Moseley developed an aerial ski move called "The Dinner Roll" and spoke about it during a 2002 speech at UC Berkeley:

The Dinner Roll is a trick I developed for the '99 X-Games. It's a 720 degree off axis rotation, wherein you ski off the jump, do two full rotations, one on the horizontal plane and the other on the vertical plane. At the X-Games where everything is "extreme" and "rad" the jumps are big, and you have lots of time in the air. The Olympic moguls course is a whole different ball game. It's steep, with tight turns, and a small narrow technical jump, with an unforgiving landing. The trick was so new that we had to appeal to the Olympic Skiing Federation in order just to do it.
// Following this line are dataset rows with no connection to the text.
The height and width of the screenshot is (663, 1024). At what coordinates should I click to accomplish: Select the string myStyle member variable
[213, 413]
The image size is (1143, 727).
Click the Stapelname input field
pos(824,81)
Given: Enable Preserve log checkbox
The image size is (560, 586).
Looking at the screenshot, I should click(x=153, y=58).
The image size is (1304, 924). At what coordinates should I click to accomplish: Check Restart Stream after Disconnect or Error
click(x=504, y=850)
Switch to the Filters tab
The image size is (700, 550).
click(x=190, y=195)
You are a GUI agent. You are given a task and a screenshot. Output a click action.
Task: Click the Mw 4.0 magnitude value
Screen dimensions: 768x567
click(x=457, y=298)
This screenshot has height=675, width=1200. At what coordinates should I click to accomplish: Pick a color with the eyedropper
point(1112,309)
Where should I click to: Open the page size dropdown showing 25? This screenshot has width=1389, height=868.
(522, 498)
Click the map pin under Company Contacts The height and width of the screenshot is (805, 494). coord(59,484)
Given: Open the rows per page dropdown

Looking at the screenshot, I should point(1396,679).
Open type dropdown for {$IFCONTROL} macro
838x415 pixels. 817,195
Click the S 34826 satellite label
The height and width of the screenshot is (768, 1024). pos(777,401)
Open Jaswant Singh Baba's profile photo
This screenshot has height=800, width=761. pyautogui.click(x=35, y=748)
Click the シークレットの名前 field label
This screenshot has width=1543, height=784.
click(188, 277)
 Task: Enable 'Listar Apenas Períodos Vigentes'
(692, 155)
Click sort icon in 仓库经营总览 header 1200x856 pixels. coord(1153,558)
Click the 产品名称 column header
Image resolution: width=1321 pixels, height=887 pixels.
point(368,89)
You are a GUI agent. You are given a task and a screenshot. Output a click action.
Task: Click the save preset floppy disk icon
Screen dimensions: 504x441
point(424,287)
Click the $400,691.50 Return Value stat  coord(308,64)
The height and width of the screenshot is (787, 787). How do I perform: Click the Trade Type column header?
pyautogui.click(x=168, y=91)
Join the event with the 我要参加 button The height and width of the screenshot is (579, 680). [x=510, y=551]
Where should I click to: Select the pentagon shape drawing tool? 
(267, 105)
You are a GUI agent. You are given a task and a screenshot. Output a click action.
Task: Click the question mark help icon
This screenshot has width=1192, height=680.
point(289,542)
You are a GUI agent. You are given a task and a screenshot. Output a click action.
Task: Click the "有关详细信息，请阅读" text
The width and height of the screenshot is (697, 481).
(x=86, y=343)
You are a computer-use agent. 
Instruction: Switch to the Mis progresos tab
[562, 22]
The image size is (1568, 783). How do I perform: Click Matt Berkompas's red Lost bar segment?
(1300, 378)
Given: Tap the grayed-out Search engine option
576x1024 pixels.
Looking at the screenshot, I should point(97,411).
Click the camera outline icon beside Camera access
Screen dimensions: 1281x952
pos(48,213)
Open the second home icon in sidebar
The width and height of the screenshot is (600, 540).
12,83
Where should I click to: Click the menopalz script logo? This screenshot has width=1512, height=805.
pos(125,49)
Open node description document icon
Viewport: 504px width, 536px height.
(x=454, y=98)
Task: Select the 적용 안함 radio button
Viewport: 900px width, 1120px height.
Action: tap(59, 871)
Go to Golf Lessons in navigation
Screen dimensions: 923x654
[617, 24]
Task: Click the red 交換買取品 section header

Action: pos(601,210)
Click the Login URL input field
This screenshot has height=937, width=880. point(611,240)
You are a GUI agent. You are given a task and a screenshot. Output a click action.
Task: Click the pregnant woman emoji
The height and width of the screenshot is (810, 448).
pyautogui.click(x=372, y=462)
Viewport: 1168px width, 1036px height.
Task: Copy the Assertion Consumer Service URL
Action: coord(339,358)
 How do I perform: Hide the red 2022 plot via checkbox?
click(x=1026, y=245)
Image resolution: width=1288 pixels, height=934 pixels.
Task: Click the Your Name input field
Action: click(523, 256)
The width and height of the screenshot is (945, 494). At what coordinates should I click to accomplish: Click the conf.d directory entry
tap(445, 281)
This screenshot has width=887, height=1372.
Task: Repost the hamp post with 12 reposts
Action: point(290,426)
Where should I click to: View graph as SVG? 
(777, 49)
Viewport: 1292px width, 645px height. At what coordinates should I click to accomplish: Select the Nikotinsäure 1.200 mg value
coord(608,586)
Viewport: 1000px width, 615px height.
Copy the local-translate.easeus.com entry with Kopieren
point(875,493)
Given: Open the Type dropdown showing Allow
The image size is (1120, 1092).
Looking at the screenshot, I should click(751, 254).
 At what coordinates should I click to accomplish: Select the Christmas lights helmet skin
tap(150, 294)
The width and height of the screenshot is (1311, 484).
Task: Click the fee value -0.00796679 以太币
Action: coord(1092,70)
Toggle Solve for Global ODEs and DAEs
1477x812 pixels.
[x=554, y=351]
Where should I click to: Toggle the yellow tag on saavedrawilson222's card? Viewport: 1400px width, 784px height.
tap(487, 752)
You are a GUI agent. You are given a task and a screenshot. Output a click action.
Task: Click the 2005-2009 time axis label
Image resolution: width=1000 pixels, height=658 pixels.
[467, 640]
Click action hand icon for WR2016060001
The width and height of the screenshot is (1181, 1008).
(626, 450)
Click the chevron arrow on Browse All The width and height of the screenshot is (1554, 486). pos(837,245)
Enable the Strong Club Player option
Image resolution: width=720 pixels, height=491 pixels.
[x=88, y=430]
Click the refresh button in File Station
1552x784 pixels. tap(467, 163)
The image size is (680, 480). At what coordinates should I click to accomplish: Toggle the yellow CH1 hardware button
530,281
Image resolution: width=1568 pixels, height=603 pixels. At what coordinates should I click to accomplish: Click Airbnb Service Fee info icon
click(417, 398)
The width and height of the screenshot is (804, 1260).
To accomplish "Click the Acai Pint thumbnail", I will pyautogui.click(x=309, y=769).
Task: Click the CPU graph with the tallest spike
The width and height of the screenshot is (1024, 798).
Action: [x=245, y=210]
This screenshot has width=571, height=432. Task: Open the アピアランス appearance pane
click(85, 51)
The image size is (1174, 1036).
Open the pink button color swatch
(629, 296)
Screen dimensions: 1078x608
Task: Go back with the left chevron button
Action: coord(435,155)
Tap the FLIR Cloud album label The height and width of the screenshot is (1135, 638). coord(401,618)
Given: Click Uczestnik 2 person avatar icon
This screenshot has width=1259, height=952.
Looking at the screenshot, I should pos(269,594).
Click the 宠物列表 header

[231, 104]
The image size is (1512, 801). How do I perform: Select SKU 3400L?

We had to show them that it fell within their rule stating "no inverted tricks in the moguls" and also prove that it was not dangerous. After lobbying and video explanation we pushed it through by one vote, much to the chagrin of the European countries.

In 2007, Warren Miller's Playground was released with Moseley as the narrator. He was also in the movie as he has been in a few Warren Miller ski movies in the past.
Moseley has narrated every film since. He has gone on to narrate a number of other Warren Miller movies. Moseley also used to host a weekly radio program on Sirius/XM's channel 41. The show was called "The Moseley Method". Moseley was the color analyst for NBC at the 2010 Olympics in Vancouver for the moguls, aerials and ski cross events.

In 2010 he was cast on the ABC show Skating with the Stars where he was paired with retired Pairs skater Brooke Castile. Mosley finished in third place as second runner-up. He is currently the host of the latest viral marketing campaign by Ford Motor Company, Focus Rally America.

In 2012 Moseley became a co-host of "American Ninja Warrior" on G4. The show started broadcasting on NBC and he continued his hosting role. In 2013, Moseley appeared on Undercover Boss, playing the host of the fictitious reality show which Squaw Valley/Alpine Meadows CEO Andy Wirth is supposedly a contestant on.